__ИСХОДНЫЙ ТЕКСТ__.
Может ли модель вообще быть «истинной», то есть может ли она быть истинной репрезентацией объекта? Это подводит нас к вопросу о том, что значит «быть репрезентацией». И в этой связи возникает наш основополагающий вопрос – либо некоторые вещи являются репрезентациями других вещей благодаря каким-то внутренним… свойствам, которыми репрезентация обладает по отношению к тому, что она репрезентирует, либо быть репрезентацией – это свойство, которое зависит от чего-то другого. Я считаю, что верно именно второе. …Именно мы определяем нечто как репрезентацию чего-то другого. …Репрезентацией может быть все, что таковой считается; репрезентирование – это то, что делаем мы; ничто не может являться репрезентацией, если только мы не делаем или не считаем его репрезентацией; причем оно будет именно такой репрезентацией, какой мы его делаем или считаем [с. 18].

И он прав в том, что именно человек определяет «нечто» как модель или репрезентацию чего-то другого. Репрезентацию автор рассматривает в самом широком смысле:

…как любое отражение структур на структуры или свойств на свойства [с. 36].

По его мнению:

…функции репрезентации заключаются в замещении чего-то, находящегося за ней, а не в простом обозначении этого, то есть в представлении некоторой вещи таким образом, чтобы мы смогли понять ее… [с. 18].

__ИЗВЛЕЧЁННЫЕ ЗАПИСИ__.
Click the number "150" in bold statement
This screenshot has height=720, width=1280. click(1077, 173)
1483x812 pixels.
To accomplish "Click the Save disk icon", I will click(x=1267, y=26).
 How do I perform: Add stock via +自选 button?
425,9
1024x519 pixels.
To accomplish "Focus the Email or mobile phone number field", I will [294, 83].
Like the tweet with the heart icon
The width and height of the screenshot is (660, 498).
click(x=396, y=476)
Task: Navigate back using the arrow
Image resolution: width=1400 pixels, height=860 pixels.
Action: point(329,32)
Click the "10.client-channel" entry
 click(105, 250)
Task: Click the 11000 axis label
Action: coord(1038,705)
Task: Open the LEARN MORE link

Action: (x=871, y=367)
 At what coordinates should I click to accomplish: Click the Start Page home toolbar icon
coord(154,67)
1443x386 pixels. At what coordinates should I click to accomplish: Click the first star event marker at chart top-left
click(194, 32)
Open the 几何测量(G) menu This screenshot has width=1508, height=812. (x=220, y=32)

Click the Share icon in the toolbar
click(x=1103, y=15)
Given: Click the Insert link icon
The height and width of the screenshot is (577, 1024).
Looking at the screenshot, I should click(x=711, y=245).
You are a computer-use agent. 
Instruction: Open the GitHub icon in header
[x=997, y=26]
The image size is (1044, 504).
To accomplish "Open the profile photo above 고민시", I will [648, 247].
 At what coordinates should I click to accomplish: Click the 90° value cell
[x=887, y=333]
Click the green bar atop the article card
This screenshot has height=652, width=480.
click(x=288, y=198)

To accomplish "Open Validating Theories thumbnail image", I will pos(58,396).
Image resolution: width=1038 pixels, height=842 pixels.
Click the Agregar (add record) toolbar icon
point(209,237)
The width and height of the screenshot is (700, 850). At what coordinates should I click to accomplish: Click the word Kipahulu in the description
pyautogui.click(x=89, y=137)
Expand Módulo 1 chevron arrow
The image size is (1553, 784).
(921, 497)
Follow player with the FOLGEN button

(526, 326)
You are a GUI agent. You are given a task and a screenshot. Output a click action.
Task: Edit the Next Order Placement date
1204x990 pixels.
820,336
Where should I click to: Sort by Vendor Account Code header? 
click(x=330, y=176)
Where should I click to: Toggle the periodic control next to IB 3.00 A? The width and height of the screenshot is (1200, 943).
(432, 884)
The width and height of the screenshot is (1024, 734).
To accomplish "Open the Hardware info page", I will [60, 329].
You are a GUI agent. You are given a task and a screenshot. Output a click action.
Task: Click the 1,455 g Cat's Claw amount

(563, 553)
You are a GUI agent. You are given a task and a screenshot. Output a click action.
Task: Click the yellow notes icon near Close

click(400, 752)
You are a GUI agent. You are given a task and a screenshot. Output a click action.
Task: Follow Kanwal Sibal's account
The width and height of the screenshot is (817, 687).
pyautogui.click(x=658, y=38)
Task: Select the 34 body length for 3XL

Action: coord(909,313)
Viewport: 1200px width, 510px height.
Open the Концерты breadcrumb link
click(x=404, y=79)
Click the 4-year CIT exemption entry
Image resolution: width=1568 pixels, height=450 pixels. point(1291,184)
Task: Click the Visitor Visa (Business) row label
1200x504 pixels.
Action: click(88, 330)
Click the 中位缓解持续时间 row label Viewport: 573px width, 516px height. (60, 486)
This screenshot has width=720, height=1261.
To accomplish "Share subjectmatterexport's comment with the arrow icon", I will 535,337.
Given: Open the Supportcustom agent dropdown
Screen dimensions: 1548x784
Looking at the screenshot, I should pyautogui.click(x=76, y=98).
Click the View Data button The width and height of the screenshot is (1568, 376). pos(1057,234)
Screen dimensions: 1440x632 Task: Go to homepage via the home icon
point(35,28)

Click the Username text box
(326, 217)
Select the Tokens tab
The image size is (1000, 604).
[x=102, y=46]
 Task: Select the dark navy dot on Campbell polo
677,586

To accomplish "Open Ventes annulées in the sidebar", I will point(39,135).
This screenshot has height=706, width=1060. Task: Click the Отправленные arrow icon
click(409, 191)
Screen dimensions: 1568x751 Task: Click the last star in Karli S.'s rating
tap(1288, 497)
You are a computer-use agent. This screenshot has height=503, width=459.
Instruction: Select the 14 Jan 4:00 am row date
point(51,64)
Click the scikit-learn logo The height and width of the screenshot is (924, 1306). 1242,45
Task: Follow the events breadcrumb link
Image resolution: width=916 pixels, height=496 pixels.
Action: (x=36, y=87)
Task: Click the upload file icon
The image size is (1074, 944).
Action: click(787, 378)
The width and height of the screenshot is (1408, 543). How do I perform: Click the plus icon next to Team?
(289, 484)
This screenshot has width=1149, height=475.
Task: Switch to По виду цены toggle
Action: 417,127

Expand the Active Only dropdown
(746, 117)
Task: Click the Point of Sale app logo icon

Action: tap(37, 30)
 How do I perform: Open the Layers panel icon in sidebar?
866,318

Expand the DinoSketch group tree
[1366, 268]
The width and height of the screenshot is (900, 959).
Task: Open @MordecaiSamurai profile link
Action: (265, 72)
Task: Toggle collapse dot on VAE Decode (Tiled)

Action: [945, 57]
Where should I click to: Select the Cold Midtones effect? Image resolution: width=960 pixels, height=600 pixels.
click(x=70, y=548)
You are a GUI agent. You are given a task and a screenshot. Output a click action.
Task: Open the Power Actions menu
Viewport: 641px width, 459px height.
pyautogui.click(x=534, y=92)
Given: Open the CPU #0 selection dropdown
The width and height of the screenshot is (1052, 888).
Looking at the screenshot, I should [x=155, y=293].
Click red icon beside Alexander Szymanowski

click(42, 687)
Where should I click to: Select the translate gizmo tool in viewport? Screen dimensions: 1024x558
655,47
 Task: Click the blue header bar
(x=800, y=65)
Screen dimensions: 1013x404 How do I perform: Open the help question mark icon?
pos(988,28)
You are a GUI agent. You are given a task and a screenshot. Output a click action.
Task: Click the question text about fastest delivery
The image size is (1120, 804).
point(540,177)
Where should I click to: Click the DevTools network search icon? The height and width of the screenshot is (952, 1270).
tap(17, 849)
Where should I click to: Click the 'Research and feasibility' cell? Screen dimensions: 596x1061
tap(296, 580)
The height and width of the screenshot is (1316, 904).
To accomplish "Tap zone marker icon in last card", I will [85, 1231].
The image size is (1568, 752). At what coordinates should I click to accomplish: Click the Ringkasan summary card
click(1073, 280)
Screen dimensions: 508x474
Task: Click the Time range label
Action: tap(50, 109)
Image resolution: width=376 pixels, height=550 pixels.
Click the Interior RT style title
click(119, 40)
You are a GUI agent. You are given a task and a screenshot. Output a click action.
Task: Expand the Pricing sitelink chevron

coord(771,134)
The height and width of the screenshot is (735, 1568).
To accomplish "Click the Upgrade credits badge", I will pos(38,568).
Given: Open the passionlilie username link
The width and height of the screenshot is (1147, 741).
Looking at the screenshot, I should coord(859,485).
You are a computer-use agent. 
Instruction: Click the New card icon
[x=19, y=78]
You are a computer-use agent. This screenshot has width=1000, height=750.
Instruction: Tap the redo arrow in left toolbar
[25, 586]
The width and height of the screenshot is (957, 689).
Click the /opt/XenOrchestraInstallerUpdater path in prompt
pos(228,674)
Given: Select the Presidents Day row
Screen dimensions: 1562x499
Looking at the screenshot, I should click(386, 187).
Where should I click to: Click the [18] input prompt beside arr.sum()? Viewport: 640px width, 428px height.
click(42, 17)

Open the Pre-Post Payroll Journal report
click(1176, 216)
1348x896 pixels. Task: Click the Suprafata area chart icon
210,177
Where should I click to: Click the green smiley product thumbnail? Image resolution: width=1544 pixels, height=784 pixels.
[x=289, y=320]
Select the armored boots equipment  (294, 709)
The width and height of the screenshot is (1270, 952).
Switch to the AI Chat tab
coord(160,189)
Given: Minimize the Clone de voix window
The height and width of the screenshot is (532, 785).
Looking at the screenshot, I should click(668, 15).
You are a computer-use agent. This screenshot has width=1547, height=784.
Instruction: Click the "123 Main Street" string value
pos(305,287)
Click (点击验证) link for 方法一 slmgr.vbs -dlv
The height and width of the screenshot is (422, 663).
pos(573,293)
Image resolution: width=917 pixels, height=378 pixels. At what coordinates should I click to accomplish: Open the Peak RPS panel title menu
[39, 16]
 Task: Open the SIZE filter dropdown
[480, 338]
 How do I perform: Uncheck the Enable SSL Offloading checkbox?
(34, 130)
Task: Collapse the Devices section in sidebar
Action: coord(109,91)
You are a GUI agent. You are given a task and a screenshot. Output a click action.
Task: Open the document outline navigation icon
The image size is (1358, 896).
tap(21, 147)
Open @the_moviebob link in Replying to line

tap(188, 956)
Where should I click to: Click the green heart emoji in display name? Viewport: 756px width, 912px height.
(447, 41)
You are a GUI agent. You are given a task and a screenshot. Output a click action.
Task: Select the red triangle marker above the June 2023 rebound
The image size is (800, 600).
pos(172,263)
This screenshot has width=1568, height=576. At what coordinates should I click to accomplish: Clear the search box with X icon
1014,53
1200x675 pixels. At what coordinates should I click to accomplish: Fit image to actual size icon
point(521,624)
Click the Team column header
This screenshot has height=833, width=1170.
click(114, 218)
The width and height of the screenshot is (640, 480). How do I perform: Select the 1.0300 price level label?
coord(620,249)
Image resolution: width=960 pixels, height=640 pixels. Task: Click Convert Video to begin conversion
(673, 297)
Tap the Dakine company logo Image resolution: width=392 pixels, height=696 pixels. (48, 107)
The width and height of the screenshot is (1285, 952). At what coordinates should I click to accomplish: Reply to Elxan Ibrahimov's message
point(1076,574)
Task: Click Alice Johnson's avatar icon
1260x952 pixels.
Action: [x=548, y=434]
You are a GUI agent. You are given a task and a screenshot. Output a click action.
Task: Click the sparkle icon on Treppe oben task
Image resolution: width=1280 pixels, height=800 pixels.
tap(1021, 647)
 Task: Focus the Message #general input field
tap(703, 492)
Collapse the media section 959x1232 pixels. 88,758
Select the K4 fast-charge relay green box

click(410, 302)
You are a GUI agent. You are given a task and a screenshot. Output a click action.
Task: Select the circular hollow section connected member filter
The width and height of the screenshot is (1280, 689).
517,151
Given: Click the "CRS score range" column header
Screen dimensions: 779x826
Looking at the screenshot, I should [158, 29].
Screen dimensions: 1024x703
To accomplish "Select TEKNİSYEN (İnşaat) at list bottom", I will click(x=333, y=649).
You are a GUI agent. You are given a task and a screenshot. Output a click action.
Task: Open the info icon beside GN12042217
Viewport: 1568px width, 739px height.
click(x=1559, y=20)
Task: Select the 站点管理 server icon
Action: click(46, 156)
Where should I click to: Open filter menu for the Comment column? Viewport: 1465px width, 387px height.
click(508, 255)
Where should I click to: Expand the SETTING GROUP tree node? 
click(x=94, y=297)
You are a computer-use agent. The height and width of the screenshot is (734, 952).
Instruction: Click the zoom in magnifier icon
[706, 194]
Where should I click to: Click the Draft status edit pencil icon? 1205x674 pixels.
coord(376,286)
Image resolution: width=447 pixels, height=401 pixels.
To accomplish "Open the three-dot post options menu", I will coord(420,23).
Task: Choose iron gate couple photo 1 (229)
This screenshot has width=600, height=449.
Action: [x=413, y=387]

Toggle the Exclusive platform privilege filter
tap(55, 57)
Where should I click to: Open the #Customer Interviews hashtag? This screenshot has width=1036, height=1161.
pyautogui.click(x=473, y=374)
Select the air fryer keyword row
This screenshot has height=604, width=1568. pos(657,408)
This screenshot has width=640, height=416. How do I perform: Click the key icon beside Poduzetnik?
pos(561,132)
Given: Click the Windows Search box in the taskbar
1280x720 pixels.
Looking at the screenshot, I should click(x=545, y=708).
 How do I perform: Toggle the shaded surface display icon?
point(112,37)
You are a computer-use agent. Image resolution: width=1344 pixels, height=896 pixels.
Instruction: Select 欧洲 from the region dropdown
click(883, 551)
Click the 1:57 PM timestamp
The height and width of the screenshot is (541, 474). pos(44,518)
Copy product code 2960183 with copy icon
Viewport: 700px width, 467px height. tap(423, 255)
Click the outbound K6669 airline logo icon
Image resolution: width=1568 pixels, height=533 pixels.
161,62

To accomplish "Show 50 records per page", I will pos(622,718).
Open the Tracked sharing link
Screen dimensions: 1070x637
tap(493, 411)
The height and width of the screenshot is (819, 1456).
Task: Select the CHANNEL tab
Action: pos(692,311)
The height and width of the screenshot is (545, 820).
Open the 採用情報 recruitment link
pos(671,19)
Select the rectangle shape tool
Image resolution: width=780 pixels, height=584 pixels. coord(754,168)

__СУТЬ ЗАДАНИЯ__.
Переведите, пожалуйста, на английский язык предложение из текста о репрезентации: «Это подводит нас к вопросу о том, что значит „быть репрезентацией“». Записи здесь не понадобятся.

__ГОТОВОЕ РЕШЕНИЕ__.
This brings us to the question of what it means "to be a representation."